Die Suchthelferin Laila Haidari.
© Theresa Breuer
Laila Haidari (40) arbeitet als Suchthelferin in Afghanistan. Sie erzählt von Perspektivlosigkeit und Armut in einem endlosen Krieg.
Protokoll: Theresa Breuer
Seit 40 Jahren leben wir im Krieg. Die ständige Gewalt führt zu Arbeitslosigkeit, die Armut zu Perspektivlosigkeit und die wiederum zu Drogensucht.
Als ich 15 Jahre alt war, habe ich das erste Mal bemerkt, dass mit meinem Bruder etwas nicht stimmt. Damals war er Soldat im Bürgerkrieg. Dass er drogensüchtig war, ist mir aber erst klar geworden, als ich vor zehn Jahren aus dem Exil im Iran zurück nach Kabul kam. Ich sah ihn unter einer Brücke. Abgemagert. Schmutzig. Er war nicht allein. Unter der Brücke lebten Dutzende Männer, die Opium und Heroin konsumierten. In jedem einzelnen von ihnen sah ich meinen Bruder. Ich wusste, dass ich etwas tun musste. Mit einem Bekannten aus den USA beschloss ich, eine Unterkunft für Süchtige aufzubauen.
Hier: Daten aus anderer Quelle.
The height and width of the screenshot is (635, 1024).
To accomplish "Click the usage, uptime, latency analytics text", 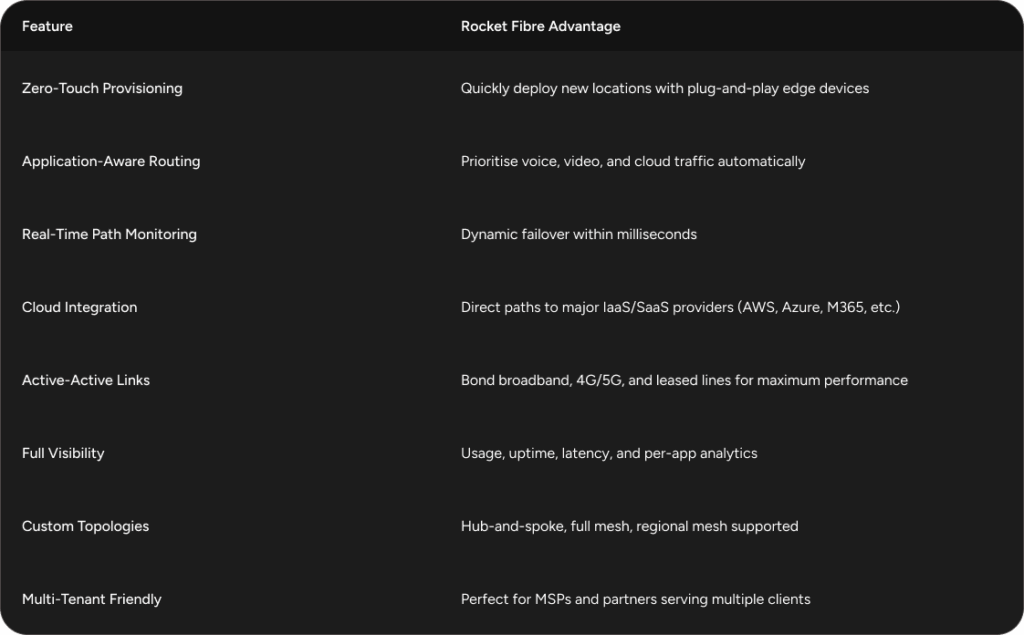I will (x=608, y=453).
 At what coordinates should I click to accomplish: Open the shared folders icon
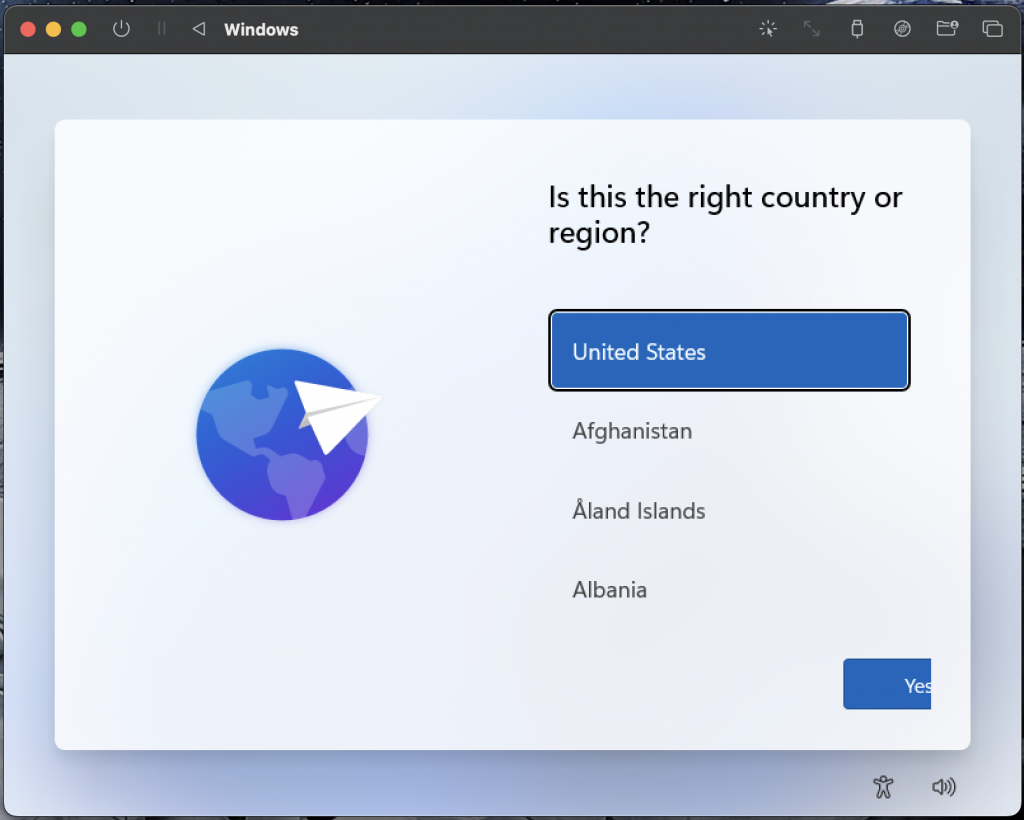(x=947, y=29)
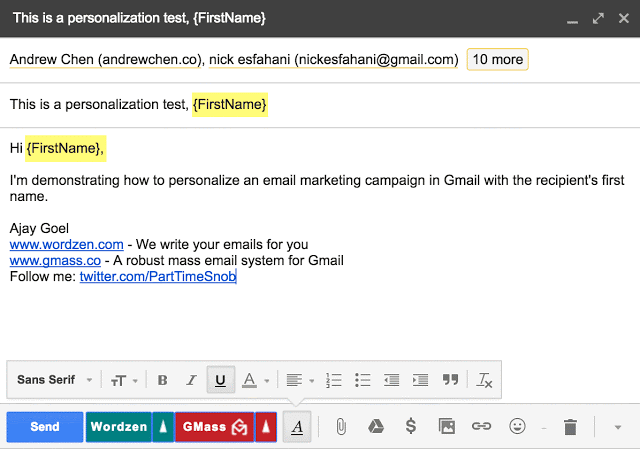Insert files using the Google Drive icon
The image size is (640, 449).
pos(375,426)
Es hat lange gedauert, bis wir einen Ort fanden. Niemand wollte an uns vermieten. Unsere Gesellschaft stigmatisiert Suchtkranke. Die Menschen denken, dass Drogenabhängige ins Gefängnis gehören. Auch die Süchtigen waren anfangs misstrauisch. Als ich das erste Mal unter die Brücke gegangen bin und den Menschen meine Hilfe angeboten habe, sagten sie: "Wenn du eine Politikerin bist, denk ja nicht, dass wir dich wählen werden." Aber einige kamen mit. Ich habe sie gewaschen, rasiert und ihnen frische Kleidung gegeben. Langsam haben sie Vertrauen gefasst.
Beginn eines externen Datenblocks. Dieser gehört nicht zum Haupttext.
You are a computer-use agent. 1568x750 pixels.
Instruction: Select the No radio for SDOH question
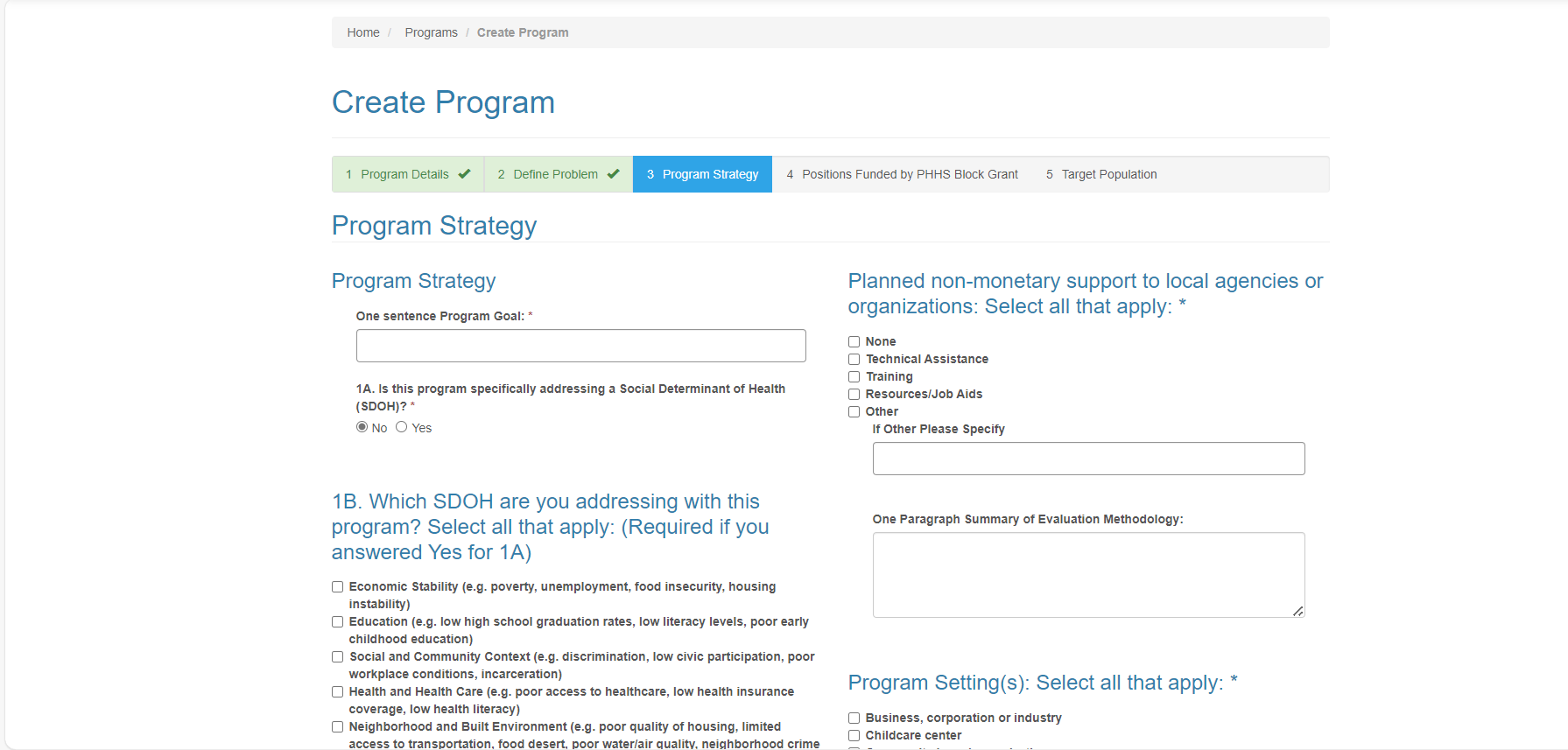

Von Sucht hatte ich allerdings keine Ahnung. Ich dachte, wenn ich ihnen genug Informationen gebe, werden sie verstehen, wie schädlich Drogen für sie sind. Wahrscheinlich hängt das mit meiner eigenen Biografie zusammen. Ich bin mit zwölf Jahren zwangsverheiratet worden. Mein Mann hat mich kontrolliert: Er bestimmte, was ich essen musste, was ich anziehen durfte. Ich habe heimlich Bücher gelesen und gelernt, wie es Frauen anderswo auf der Welt geht. Mit 21 Jahren habe ich mich scheiden lassen. Weil mir bewusst geworden war, welches Unrecht mir angetan wurde.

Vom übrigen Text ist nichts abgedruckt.